## Brief:
Below are records; how many of their lines contain "sentence"? Give the number and no other words.

## Entries supplied:
☆ ☆ ☆ ☆ ☆ ☆ ☆

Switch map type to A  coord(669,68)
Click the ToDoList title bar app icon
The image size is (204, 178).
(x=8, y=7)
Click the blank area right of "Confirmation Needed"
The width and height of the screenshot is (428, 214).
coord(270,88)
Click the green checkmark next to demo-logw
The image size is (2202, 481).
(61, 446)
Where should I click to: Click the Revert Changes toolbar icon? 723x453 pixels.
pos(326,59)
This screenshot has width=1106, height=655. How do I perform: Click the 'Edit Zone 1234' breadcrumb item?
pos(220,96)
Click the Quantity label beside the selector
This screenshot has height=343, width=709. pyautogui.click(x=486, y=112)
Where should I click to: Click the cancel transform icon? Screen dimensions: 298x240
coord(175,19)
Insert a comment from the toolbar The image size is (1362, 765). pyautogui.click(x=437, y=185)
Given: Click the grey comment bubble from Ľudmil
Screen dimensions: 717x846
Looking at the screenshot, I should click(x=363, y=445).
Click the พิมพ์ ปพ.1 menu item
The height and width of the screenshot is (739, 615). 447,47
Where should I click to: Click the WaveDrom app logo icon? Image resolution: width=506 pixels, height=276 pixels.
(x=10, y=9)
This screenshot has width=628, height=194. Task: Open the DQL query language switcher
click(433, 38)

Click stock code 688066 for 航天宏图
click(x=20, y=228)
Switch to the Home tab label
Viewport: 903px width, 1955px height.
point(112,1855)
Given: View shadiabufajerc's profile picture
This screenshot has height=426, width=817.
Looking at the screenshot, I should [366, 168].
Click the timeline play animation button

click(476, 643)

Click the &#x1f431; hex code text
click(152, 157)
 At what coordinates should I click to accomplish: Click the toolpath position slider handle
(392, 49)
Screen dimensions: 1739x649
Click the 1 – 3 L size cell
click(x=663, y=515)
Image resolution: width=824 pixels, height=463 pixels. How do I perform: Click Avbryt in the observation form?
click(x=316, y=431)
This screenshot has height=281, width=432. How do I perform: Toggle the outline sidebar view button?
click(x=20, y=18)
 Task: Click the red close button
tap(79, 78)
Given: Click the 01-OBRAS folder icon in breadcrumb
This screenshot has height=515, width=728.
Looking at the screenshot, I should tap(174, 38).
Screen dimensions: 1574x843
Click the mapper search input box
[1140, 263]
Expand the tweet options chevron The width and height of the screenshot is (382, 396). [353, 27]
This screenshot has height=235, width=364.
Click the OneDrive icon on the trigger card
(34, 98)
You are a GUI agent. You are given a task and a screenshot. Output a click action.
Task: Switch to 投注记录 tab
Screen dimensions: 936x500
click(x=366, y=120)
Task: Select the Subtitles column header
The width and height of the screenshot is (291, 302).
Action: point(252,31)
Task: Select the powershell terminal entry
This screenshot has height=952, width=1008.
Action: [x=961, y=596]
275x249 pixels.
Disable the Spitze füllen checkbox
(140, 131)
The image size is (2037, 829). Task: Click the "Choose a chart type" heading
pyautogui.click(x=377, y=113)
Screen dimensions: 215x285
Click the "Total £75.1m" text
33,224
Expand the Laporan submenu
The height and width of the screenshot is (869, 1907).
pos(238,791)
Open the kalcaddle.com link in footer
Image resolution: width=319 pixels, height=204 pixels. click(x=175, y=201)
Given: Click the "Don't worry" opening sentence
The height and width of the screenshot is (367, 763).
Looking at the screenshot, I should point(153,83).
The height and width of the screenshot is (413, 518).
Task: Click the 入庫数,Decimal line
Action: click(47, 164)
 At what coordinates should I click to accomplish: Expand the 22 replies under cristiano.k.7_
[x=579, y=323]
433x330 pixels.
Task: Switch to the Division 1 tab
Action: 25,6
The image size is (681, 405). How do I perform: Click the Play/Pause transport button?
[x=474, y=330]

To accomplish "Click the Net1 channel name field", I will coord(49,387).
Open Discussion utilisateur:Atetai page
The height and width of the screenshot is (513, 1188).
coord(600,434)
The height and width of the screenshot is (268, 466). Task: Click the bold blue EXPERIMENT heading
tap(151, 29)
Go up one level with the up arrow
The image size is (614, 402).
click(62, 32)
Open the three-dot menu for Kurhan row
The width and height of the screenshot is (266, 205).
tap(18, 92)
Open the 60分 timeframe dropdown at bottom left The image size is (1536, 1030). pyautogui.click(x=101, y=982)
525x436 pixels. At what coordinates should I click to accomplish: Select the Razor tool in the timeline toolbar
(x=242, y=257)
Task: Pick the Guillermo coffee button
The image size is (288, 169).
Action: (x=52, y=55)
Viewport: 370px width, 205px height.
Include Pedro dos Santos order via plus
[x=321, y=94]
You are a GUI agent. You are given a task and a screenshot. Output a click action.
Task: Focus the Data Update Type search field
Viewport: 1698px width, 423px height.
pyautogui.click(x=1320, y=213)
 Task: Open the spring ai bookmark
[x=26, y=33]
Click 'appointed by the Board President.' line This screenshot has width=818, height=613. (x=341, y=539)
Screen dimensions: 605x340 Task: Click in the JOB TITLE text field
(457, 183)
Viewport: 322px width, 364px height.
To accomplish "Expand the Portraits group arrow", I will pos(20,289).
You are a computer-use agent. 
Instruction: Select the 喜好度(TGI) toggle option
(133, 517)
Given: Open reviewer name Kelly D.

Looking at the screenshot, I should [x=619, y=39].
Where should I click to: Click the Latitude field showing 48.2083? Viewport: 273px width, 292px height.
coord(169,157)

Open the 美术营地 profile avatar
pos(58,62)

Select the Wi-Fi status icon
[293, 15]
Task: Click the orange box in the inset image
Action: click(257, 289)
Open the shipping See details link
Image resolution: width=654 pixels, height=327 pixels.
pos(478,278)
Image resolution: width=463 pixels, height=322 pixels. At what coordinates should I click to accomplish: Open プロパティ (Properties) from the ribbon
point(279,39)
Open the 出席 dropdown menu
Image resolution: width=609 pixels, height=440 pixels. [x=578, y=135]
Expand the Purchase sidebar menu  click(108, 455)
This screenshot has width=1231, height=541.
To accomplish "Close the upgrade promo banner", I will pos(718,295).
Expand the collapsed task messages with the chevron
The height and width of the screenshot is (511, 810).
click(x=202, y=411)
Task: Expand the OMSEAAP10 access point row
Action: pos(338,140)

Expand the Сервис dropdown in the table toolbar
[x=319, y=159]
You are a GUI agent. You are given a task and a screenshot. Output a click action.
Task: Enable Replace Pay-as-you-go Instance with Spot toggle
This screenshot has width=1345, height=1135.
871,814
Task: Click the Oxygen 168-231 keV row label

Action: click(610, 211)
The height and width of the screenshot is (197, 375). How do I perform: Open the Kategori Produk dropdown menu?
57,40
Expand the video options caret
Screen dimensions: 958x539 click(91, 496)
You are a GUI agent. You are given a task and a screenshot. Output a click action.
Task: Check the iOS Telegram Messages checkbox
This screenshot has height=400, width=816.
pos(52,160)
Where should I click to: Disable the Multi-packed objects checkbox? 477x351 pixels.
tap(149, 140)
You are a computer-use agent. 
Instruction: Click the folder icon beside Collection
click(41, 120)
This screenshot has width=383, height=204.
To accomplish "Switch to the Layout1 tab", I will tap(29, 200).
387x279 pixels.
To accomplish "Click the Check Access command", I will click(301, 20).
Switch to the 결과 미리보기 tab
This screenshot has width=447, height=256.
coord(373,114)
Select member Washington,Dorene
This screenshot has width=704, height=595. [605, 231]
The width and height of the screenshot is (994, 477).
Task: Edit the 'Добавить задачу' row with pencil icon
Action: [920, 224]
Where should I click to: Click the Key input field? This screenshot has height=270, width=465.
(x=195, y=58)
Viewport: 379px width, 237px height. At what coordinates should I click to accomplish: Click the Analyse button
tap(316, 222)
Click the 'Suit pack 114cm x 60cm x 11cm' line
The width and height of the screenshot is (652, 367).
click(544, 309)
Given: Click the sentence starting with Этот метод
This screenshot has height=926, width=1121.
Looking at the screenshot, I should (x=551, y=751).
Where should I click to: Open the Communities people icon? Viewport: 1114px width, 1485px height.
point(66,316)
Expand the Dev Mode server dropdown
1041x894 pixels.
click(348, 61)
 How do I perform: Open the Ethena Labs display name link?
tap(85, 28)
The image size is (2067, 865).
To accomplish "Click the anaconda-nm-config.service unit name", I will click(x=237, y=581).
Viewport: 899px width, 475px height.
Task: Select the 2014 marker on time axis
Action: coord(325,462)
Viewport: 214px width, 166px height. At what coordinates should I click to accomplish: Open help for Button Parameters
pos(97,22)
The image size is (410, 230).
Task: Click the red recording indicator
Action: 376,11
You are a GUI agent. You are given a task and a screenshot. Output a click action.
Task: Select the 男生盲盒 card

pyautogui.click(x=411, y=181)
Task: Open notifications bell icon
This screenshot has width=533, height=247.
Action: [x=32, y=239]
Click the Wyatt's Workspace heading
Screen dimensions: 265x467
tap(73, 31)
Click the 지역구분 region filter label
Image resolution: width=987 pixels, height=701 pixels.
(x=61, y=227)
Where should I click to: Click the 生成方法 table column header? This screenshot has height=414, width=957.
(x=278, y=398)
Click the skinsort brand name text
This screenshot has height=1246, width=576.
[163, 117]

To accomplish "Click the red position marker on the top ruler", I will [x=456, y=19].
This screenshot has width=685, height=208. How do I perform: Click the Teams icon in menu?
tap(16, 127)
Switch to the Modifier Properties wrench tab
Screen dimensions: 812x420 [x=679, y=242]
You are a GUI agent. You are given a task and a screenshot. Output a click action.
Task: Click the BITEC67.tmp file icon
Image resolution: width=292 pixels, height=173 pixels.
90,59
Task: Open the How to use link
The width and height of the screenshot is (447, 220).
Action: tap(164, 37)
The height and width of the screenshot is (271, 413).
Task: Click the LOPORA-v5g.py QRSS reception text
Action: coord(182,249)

☆ ☆ ☆ ☆ ☆ ☆ ☆

## Answer box:
2